PHOENIX — Kenneth Shirley's dancing has taken him around the world. It's brought him face to face with Jennifer Lopez, put him on national TV and made him a part of a presidential inauguration.
Now, it's brought his Native American dance group, Indigenous Enterprise, to the most famous fashion source in the world.
"I'm just as surprised as you are anytime we get into these situations," Shirley said from a hotel in Los Angeles.
Shirley, a Navajo tribal member from Lupton, Arizona, teamed up with a Native-owned clothing company (Born X Raised) to produce a line of shirts and hoodies. It's not their first clothing release, but it is the first one that got them noticed by fashion's elite.
Scrolling through Twitter, a story about Shirley's clothes appears right above a story about Kim Kardashian, written by the staff of Vogue magazine.

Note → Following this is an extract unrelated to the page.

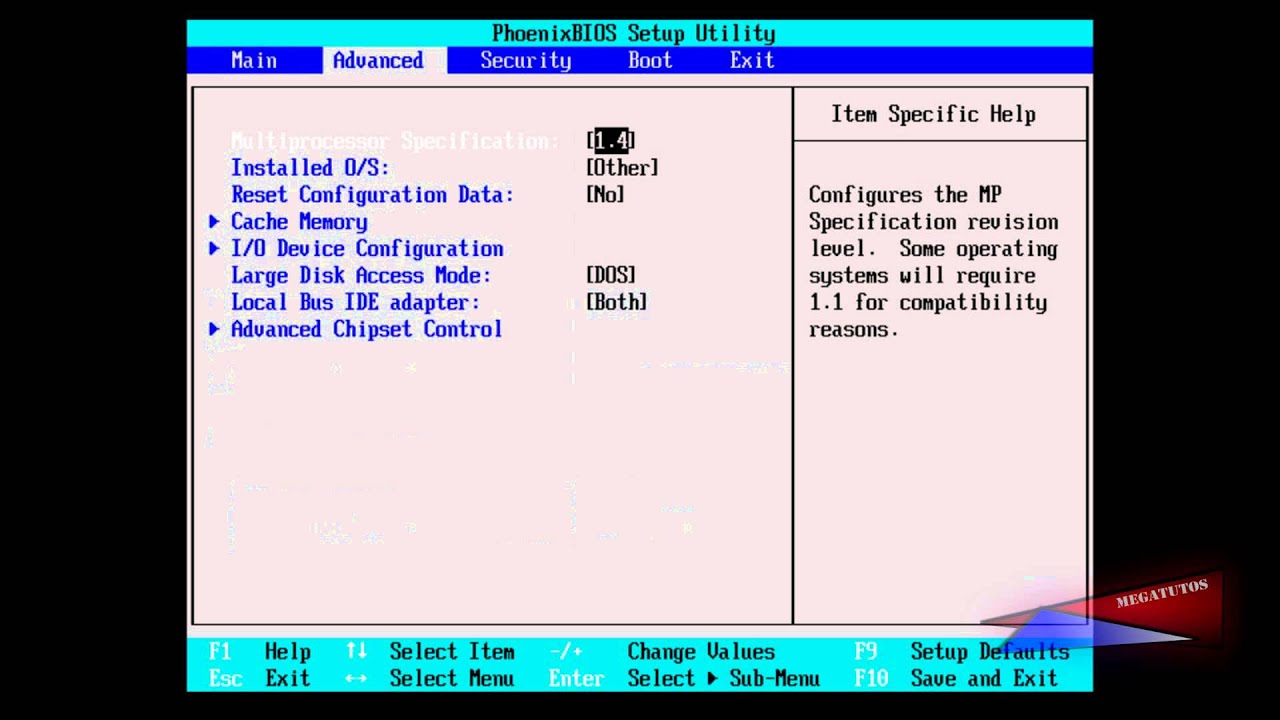Click the Cache Memory entry
This screenshot has height=720, width=1280.
tap(299, 222)
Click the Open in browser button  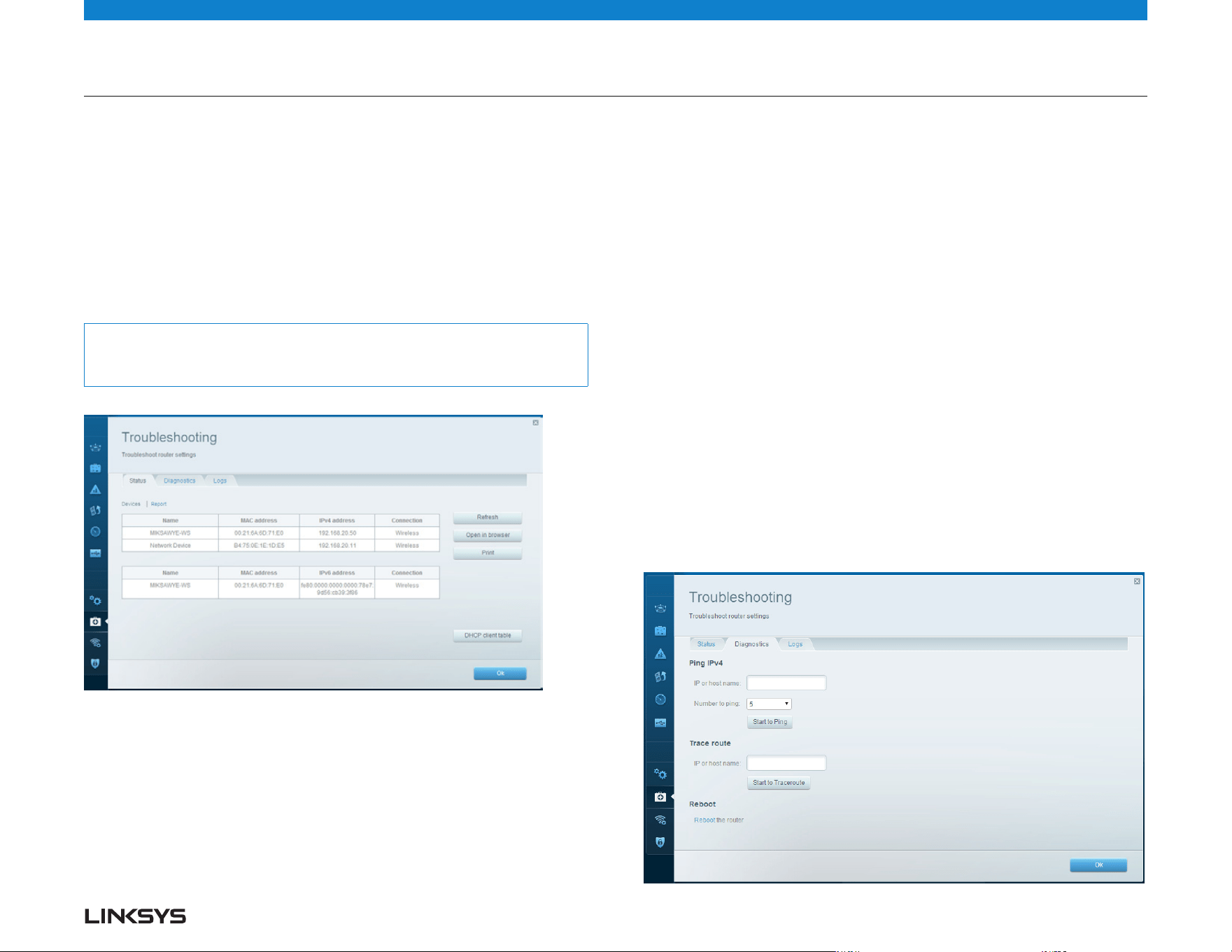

The story stands out, not only because it's about a group of Native Americans in fashion and dance, but also for the models wearing their clothes: Native American elders.
"First person to come to my mind was, I gotta use my grandma," Shirley said.
The idea was to honor their Native elders, the people who are responsible for their being here, and the people responsible for their Native pride, Shirley said.
So there is Shirley's Navajo grandmother, Nellie, in her 90's, wearing a Born X Raised shirt, wrapped in a Pendleton blanket...on the same website where supermodels wear couture.
"We love our indigenous culture, I love my grandma, I love where we're from," Shirley said.